**EXERCISE AIM**
What is needed is an exact copy of every line from the one with "How do I perform: Open the Tools menu?" to the end of the entries below, without the pictures.

(LISTED RECORDS begins)

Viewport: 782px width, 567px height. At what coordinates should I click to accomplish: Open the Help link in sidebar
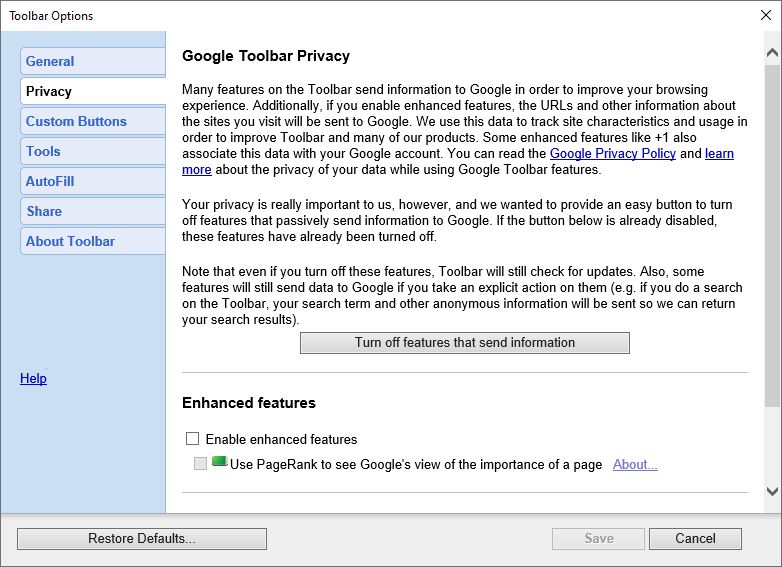click(33, 378)
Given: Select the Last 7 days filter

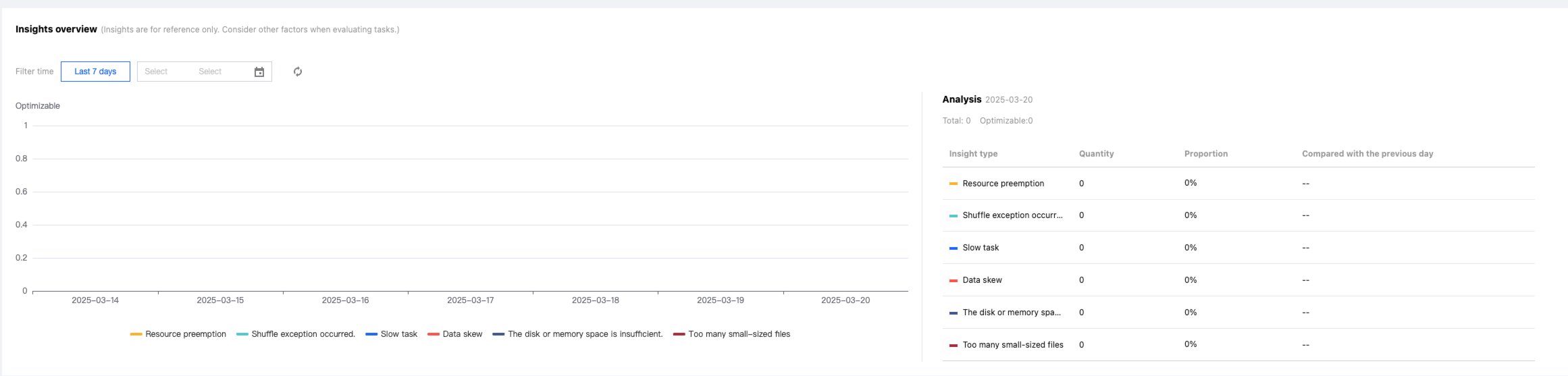Looking at the screenshot, I should point(95,72).

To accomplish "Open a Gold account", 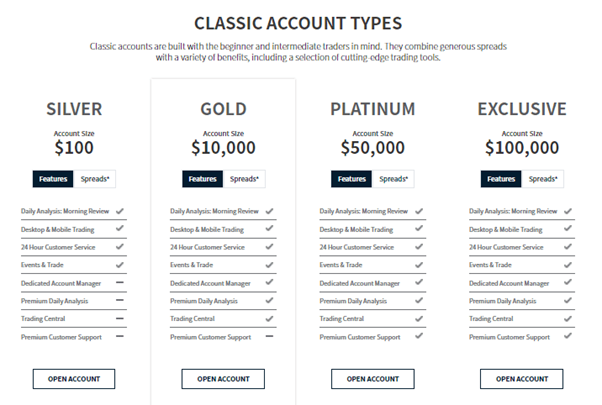I will pos(223,379).
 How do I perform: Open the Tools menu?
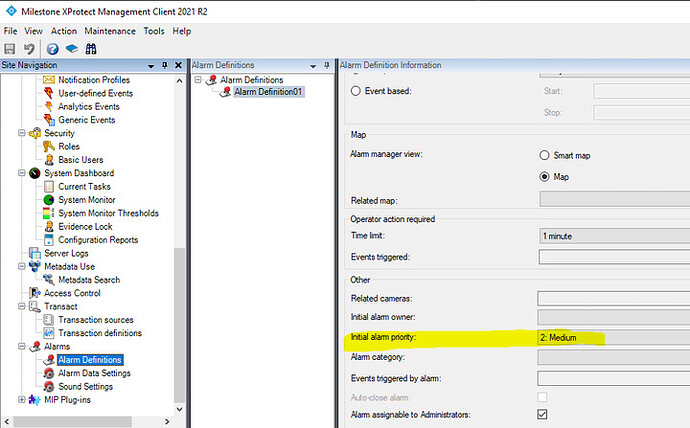[x=154, y=31]
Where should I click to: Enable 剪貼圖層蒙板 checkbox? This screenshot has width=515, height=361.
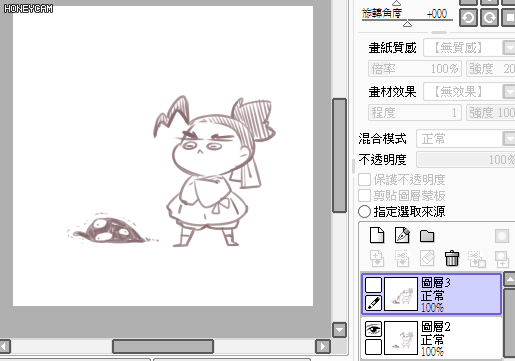coord(364,195)
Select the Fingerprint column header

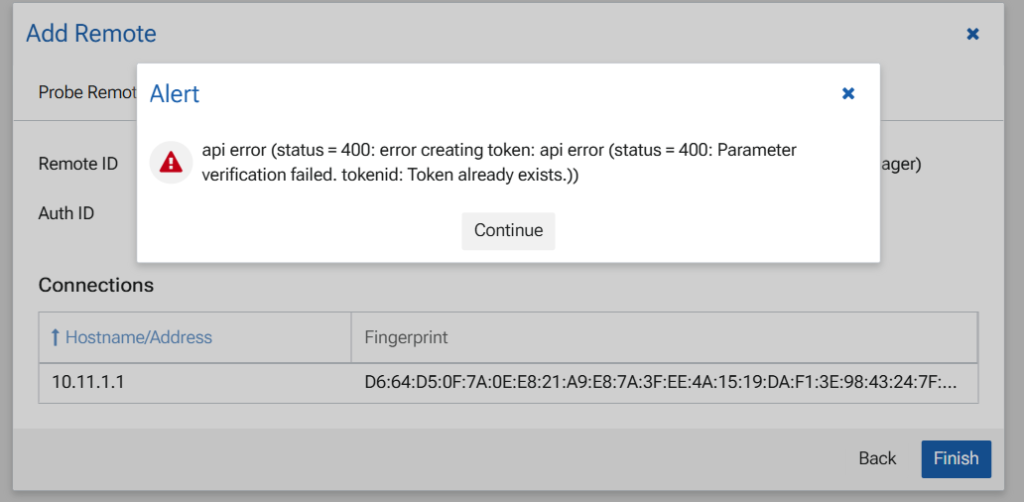pyautogui.click(x=406, y=338)
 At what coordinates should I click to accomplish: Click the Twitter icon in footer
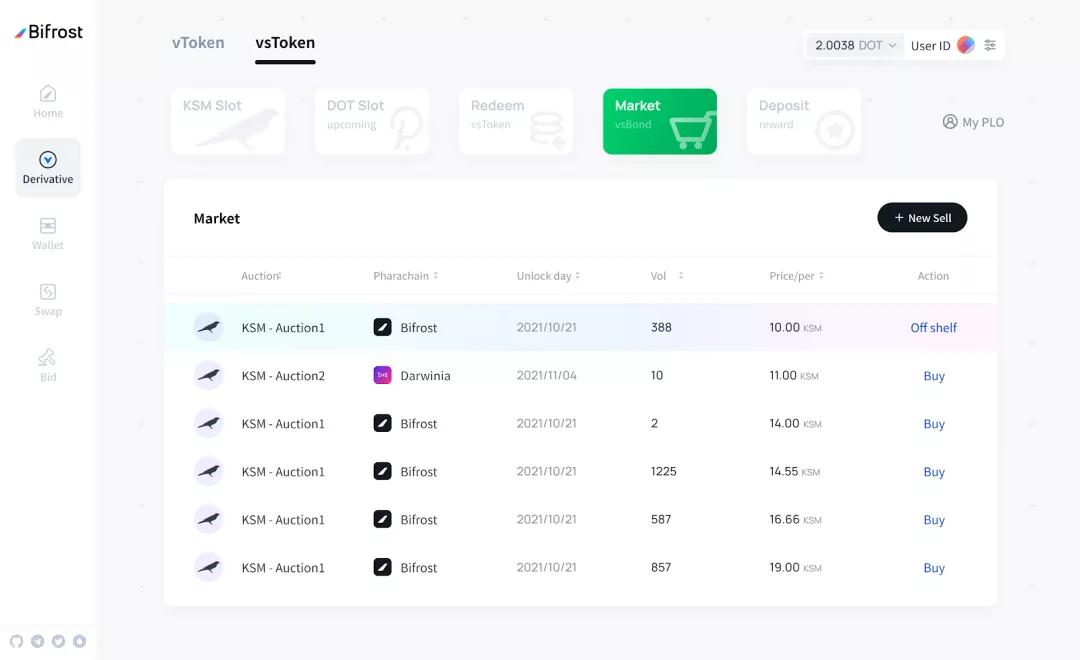(x=58, y=641)
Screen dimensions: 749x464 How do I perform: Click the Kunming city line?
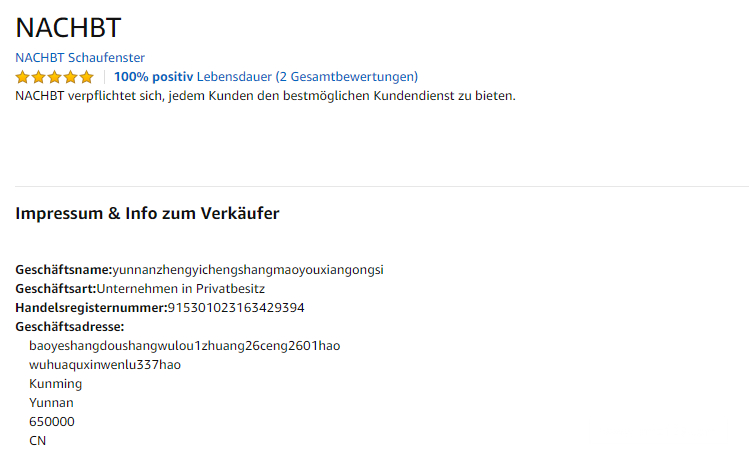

(LISTED RECORDS ends)

**SOLUTION BELOW**
 How do I perform: Open the Tools menu?
[x=154, y=31]
Where should I click to: Enable 剪貼圖層蒙板 checkbox? This screenshot has width=515, height=361.
coord(364,195)
Select the Fingerprint column header

pyautogui.click(x=406, y=338)
 At what coordinates should I click to accomplish: Click the Twitter icon in footer
(x=58, y=641)
Screen dimensions: 749x464 How do I perform: Click the Kunming city line?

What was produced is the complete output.